RFID: Future Alternative to Barcode Technology
RFID has proven to be a valuable tool for both businesses and customers. A person may use RFID to track down his/her dog using a microchip implant, or to check out of the grocery store using their credit card waving at the payment terminal. RFID technology has all of these advantages and more. Passports, smart tags, and security badges all use RFID technology to embed digital information. It's used for contactless payments, inventory monitoring, and can even help users start their car using a key fob.
Running up and down various aisles, browsing through loads of merchandise, checking out the local fauna, and sometimes purchasing few products, are all part of a typical day at a shopping mall. Purchasing items is normally accompanied by a lengthy process in which an individual must queue and patiently wait for his turn at the checkout counter. These days, the scenario at the shopping mall is pretty much the same except for the encounter with the checkout counter. Instead, the customer walks pass the scanner, all of his belongings are billed, and the money is deducted directly from his bank account. All thanks to the RFID technology.
What is RFID?
RFID is very similar to the barcode technology, where a user can check out the price of a product by scanning the barcode sticker through a scanner. After that, the price of the item is automatically added to the user’s bill. However, RFID is a lot faster than the barcode system. This is because, while the former method uses optical scanning to monitor a product, RFID uses radio waves to do so. As a result, the user does not need to position the tag exactly under the scanner; simply passing the radio frequency scanner identifies and tracks the tagged object.
There are two types of RFID readers - mobile RFID and fixed RFID. Mobile RFID readers are machines that can read RFID tags on the go, as opposed to fixed RFID readers, which are mounted in stationary positions like a toll booth.
Different Places Where RFID Systems are Currently Being Used
RFID tags were once used to track livestock, but they are now mostly used to track consumer goods. A very good example is the supply chain, which involves goods of various types moving in and out of a warehouse. Keeping track of each and every product in such a scenario would be obviously difficult and time consuming, particularly if large quantities of goods are delivered. RFID allows for bulk tracking of all items (something which would require a lot of time with the help of the barcode technology).
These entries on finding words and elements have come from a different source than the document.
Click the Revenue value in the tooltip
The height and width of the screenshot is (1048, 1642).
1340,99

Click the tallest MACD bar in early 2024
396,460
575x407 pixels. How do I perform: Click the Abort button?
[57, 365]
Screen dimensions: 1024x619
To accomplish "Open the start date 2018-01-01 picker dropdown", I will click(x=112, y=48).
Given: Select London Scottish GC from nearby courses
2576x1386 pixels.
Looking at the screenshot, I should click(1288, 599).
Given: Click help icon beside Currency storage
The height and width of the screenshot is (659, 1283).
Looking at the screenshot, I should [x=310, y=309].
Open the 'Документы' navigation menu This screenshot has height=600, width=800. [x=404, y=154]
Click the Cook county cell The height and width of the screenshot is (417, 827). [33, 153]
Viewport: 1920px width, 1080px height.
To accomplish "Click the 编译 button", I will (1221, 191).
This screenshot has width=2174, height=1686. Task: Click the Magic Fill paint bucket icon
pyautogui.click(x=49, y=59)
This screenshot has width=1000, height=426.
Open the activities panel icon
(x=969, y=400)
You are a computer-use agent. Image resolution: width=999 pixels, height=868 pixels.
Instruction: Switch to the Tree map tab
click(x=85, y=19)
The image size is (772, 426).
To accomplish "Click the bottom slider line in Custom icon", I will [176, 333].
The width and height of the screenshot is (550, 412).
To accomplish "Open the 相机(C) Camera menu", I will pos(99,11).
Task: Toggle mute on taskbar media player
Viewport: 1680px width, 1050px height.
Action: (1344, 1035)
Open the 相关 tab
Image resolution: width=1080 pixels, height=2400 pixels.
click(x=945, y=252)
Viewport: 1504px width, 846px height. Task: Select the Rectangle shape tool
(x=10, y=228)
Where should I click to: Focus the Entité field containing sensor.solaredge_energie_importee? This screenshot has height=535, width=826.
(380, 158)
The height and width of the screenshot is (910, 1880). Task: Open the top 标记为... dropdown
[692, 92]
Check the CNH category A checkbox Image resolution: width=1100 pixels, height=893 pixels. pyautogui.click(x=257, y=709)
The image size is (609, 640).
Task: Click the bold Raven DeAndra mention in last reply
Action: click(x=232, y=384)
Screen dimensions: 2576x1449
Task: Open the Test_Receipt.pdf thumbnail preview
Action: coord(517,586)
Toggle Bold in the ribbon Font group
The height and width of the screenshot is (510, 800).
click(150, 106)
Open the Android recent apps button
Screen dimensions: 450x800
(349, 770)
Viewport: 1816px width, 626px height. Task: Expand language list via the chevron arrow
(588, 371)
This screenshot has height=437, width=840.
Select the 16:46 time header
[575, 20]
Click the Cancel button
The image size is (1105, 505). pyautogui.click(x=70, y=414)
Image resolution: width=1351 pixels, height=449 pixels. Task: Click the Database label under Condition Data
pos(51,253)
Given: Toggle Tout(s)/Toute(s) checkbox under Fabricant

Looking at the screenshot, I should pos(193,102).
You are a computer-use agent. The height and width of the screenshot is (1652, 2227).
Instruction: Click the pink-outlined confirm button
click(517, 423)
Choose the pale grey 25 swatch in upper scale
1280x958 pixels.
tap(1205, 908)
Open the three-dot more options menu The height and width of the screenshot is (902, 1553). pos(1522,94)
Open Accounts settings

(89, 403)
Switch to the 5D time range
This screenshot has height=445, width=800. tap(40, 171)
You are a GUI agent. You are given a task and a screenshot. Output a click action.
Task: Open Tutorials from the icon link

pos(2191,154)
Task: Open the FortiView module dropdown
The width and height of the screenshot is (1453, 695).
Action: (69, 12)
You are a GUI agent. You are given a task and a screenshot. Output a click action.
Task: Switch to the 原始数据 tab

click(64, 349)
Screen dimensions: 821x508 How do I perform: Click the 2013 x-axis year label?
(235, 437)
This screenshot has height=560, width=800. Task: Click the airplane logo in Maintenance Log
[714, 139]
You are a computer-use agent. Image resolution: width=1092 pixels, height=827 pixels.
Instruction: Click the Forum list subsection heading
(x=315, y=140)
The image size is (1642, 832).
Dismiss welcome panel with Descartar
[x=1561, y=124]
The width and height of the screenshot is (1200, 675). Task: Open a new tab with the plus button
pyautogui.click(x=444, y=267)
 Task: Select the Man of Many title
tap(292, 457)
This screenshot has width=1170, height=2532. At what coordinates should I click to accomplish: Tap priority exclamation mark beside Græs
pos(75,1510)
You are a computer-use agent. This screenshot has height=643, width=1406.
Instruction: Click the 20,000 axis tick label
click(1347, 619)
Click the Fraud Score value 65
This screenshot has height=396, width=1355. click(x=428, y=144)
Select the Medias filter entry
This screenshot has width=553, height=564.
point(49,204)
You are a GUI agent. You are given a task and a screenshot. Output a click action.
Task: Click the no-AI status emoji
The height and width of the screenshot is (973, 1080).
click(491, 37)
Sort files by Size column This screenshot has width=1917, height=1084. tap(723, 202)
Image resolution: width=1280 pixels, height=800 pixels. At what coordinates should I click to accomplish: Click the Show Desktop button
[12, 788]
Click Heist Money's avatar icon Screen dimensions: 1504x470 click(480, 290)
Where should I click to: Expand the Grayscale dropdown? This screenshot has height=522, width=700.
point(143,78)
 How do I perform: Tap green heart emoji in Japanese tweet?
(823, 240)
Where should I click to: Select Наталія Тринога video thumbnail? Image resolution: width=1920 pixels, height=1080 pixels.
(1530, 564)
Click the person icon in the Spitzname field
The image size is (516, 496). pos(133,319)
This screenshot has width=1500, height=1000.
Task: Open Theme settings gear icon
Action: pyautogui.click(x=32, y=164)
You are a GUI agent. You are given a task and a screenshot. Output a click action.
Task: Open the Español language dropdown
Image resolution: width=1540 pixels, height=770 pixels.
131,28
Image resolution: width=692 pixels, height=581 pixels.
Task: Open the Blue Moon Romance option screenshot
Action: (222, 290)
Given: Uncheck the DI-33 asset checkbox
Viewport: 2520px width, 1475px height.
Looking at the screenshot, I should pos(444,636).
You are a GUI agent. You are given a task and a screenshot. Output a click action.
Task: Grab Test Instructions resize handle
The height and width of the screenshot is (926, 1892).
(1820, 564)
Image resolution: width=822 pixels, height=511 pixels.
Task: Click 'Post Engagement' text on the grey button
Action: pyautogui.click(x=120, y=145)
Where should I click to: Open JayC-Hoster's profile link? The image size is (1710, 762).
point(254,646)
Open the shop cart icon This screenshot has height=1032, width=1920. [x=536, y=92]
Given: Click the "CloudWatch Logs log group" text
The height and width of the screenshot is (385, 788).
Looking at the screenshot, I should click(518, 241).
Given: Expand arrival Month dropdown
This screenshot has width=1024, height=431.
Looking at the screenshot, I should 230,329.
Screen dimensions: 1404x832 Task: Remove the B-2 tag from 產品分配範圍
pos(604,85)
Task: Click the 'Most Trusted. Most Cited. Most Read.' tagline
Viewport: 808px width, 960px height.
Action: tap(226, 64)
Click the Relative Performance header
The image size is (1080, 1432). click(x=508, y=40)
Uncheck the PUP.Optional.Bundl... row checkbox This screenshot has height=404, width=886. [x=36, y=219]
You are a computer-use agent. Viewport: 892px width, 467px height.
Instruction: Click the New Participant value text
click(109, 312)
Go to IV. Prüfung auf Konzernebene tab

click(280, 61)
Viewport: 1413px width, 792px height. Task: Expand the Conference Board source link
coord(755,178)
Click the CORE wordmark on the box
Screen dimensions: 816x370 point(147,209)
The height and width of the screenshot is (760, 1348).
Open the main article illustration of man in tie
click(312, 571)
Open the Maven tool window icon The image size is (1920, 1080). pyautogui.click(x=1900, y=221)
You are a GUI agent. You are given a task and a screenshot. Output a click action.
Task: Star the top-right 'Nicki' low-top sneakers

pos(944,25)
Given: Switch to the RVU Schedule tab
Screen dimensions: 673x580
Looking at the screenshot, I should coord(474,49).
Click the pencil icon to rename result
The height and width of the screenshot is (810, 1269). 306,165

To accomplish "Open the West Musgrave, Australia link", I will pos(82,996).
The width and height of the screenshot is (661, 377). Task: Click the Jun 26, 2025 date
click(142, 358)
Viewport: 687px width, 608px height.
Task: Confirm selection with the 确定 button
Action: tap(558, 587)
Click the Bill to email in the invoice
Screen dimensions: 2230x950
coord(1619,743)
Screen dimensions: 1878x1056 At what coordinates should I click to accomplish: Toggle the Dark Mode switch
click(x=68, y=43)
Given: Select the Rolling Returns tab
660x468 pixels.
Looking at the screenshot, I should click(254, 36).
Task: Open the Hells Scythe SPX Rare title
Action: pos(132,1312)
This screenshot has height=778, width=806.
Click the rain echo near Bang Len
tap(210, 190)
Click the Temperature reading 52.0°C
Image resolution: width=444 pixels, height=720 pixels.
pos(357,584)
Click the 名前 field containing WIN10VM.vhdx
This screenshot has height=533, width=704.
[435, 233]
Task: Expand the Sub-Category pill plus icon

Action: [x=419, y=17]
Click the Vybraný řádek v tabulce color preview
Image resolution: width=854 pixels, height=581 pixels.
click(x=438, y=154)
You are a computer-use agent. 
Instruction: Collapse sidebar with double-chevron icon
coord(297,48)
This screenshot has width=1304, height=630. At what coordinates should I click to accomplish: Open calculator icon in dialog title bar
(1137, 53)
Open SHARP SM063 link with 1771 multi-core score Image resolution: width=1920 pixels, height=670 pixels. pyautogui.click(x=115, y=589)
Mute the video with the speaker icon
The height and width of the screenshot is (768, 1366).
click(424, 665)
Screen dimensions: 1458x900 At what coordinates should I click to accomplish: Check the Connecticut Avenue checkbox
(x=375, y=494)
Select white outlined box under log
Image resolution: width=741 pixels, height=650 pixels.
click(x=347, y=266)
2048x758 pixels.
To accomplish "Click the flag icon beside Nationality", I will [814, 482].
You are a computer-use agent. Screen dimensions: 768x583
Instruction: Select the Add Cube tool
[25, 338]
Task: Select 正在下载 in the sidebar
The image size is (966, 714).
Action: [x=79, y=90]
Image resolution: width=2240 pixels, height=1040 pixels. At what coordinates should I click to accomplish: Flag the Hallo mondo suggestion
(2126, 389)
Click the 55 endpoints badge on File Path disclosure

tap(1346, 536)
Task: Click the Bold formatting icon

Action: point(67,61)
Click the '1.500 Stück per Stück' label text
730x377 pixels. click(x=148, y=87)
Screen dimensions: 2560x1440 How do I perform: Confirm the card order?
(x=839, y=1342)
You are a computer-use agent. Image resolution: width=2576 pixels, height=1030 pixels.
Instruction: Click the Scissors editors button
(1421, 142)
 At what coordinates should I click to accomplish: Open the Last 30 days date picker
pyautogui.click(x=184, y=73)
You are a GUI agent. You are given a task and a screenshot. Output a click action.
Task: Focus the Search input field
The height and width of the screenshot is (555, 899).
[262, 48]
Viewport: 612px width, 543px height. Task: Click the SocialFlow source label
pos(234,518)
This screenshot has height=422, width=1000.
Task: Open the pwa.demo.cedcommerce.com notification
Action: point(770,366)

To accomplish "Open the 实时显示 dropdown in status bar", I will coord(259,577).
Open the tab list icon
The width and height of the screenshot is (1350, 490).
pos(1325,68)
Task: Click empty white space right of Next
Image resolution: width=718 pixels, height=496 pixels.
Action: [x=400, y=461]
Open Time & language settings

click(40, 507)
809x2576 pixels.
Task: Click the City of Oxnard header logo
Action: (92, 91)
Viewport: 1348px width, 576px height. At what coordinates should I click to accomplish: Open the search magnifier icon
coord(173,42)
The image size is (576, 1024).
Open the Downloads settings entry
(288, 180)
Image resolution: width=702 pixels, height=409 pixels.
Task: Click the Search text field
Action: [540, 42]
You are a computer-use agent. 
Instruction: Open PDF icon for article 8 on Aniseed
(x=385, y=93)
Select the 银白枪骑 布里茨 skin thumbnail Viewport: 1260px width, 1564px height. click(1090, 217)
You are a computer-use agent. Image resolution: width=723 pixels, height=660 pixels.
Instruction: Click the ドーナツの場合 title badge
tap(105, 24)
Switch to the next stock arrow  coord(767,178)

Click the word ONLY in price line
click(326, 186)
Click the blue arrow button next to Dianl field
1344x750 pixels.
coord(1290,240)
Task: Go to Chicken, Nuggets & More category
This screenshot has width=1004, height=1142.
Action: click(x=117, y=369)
But that's not all; RFID is now being used in other places as well. According to Research Dive, the global RFID market is predicted to garner a revenue of $21,361.9 million and surge at a CAGR of 9.9% by the year 2027. The different places where RFID systems are currently being used are given below.
- Casino chip tracking
The next time anyone considers entering a casino with the intention of "making fast money," the person should think twice. In 2005, the Wynn Casino in Las Vegas began embedding RFID tags on high-value chips. As a result, anything from individual players' betting habits to counterfeit chips could be easily monitored. It also aids in the quicker calculation of chip totals and finding out any counting errors that could have been made by dealers. On the 15th of December 2010, a robbery of $1.5 million in chips took place at the Bellagio casino. The RFID tags on those chips were deactivated, reducing the value of each chip to zero. RFID technology proved to be a real savior here.
- Tool booths
Traveling on national highways is pleasant before the dreaded toll booth appears. The issue is not the toll, but the time it will take the traveler to eventually get their car through that narrow passage. This being said, several countries have adopted RFID to pay for tolls at toll booths. Norway uses the autoPASS toll collection scheme, while Singapore uses EZ-Link cards, which are similar to smart cards, to pay for tolls. As a result, the traveler only needs to pass through the booth, and his tagged card or vehicle will be registered, and payment will be made automatically from the bank account associated with the car's data.
- NFC (Near field communication)
NFC or Near Field Communication is a standards-based short-range wireless networking technology that makes transactions, exchanging digital information, and connecting electronic devices easier and more convenient for consumers all over the world. Hundreds of millions of contactless cards and readers are now in use around the world. Users are able to make payments directly from their phones if they are NFC-enabled phones. Also, this can be done without any fear of fraud since the payment is only made after the user enters a passcode or PIN. Android pay, Samsung pay, and even Apple Pay make use of NFC technology.
Passports, animal tracking, inventory networks, and hospital operating rooms are some of the other areas where RFID tagging is being used.
Rasilant Technologies Pvt. Ltd.'s Director, Shiladitya Mukhopadhyaya, says: "RFID is undoubtedly the way to monitor and manage items in the future. It is significantly quicker, simpler, and more effective than existing barcode technology. RFID is only going to get better, and it will become one of the most important sources of efficient logistics in the near future." Thus, there is a lot of hope from RFID technology in the near future.